◆ **YOUR ASSIGNMENT**: Among the records that follow, set down only the lines from the one containing "Task: Click the search magnifier icon" to the one containing "Viewport: 720px width, 372px height.", both included, exactly.

RECORDS TO PROCESS: Begin

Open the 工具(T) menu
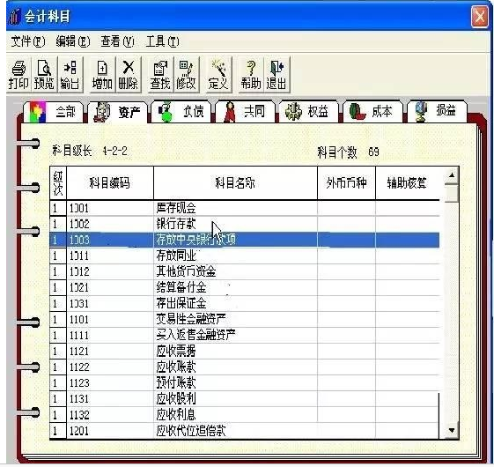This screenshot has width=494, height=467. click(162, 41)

RECORDS TO PROCESS: End
RECORDS TO PROCESS: Begin

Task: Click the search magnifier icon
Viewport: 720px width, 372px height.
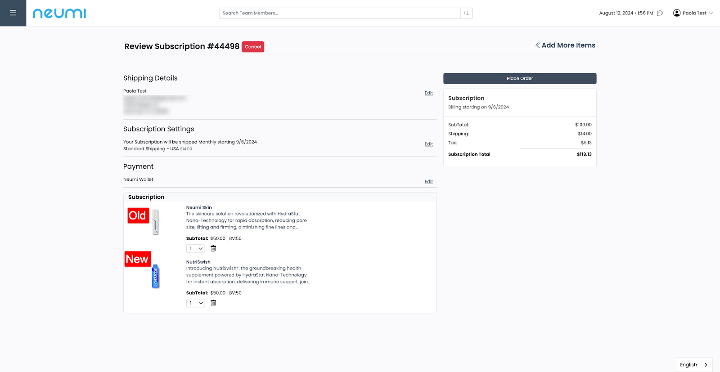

RECORDS TO PROCESS: End
RECORDS TO PROCESS: Begin

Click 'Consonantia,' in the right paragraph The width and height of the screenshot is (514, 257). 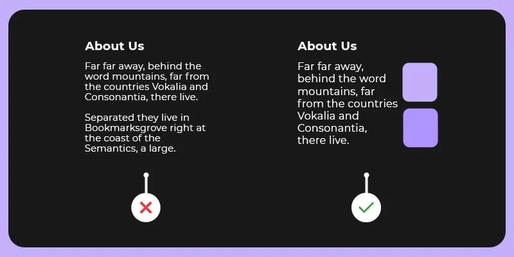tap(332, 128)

RECORDS TO PROCESS: End

◆ **TASK ANSWER**:
Task: Click the search magnifier icon
Viewport: 720px width, 372px height.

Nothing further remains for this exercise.